- Born: December 9, 1784 Lissa, Polish–Lithuanian Commonwealth
- Died: January 23, 1860 (aged 75) Breslau, Prussia, German Confederation
- Children: Friedrich Günsburg [de]

= Karl Siegfried Günsburg =

German Jewish author

Karl Siegfried Günsburg (December 9, 1784 – January 23, 1860) was a German author and Reform Jewish preacher.

==Biography==
Karl Siegfried Günsburg was born in Lissa in 1784. He received a private education before studying at the Königliche Wilhelms-Schule and (between 1806 and 1810) the Maria-Magdalenen-Gymnasium in Breslau. He afterwards pursued studies in philology and philosophy at the University of Berlin.

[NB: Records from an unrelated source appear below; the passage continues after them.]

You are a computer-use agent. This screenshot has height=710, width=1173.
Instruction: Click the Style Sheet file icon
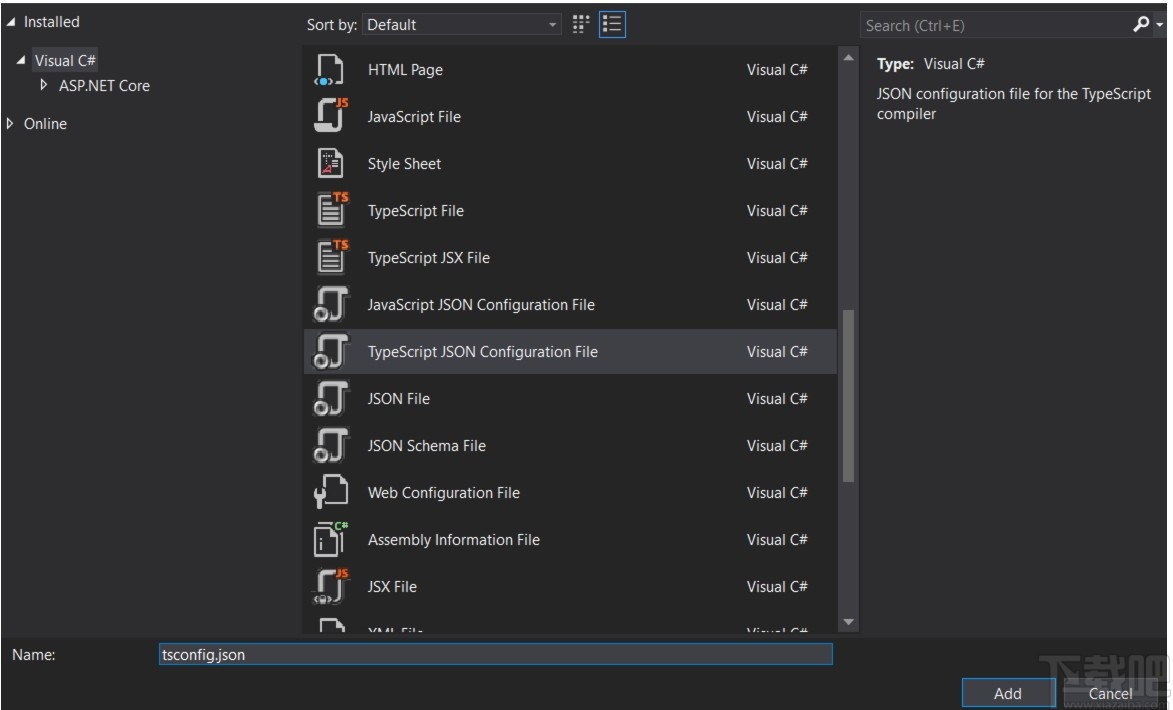pyautogui.click(x=330, y=164)
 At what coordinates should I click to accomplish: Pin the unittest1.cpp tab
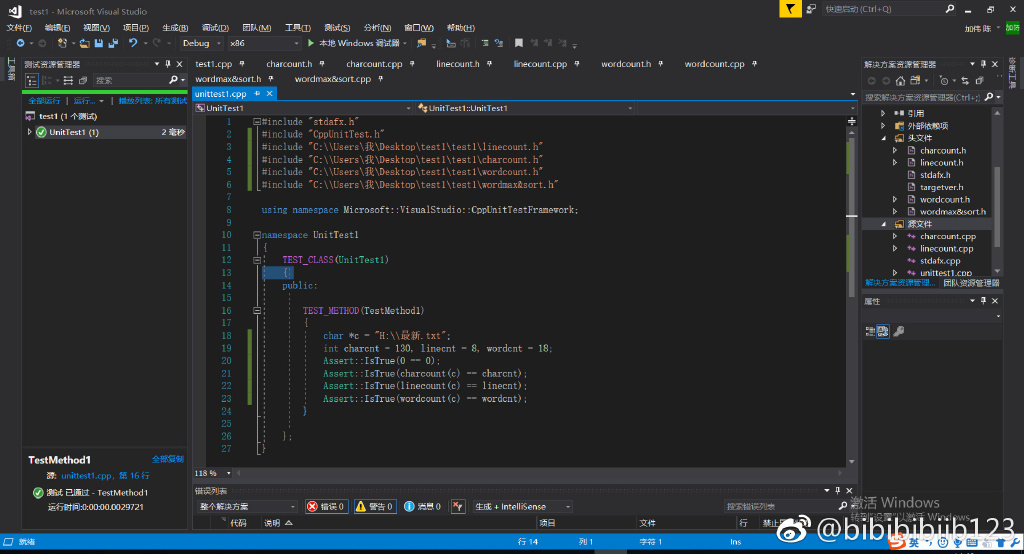pos(257,93)
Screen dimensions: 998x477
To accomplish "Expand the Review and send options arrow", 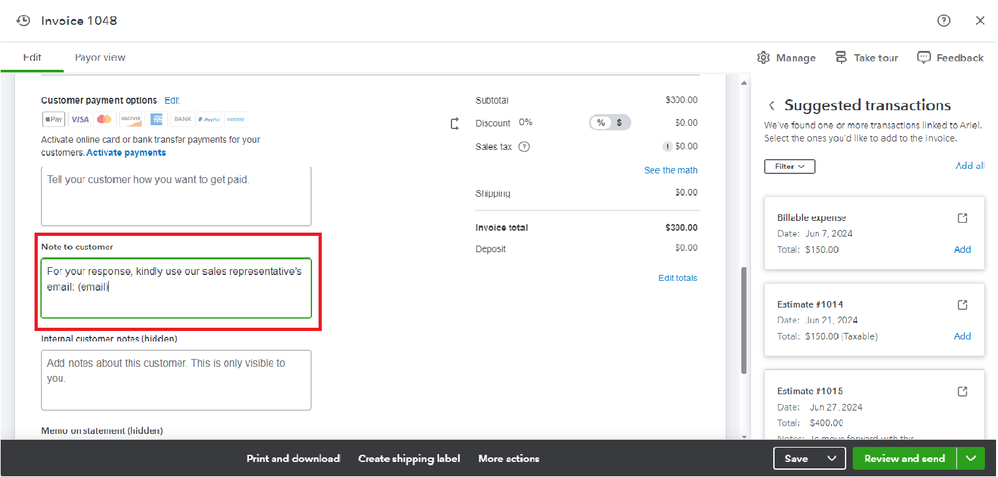I will coord(969,458).
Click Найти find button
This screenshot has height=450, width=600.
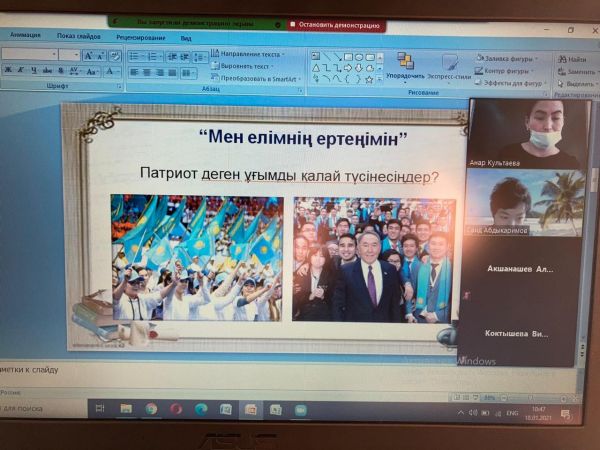point(574,59)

Between 1813 and 1814, he co-published the German-Jewish weekly Erbauungen, oder Gottes Werk und Wort in collaboration with Eduard Kley. Günsburg also delivered sermons at the Jacobson Temple in Berlin for a period. He settled with his family in Breslau in 1819, where he actively engaged with the Jewish community, demonstrating his commitment by donating his library on August 19, 1859, to the Lehr- und Leseverein, an institution founded by Abraham Geiger in 1842.

Among his notable literary contributions are Parabeln, a work spanning two volumes published in Berlin in 1820 (expanded to three volumes in Breslau in 1826), and Der Geist des Orients, published in Breslau in 1830. Collaborating with Kley, he also co-published a prayer-book titled Die Deutsche Synagoge, presented in two parts and released in Berlin between 1817 and 1818.

==Publications==
- "Erbauungen, oder Gottes Werk und Wort" (1813) With Eduard Kley.
- Siegfried Günsburg, C. (1820). "Parabeln"
- "Der Geist des Orients" (1830)
- Kley, Eduard (1817). "Die deutsche Synagoge, oder Ordnung des Gottesdienstes für die Sabbath- und Festtage des ganzen Jahres zum Gebrauche der Gemeinden, die sich der deutschen Gebete bedienen" With Eduard Kley.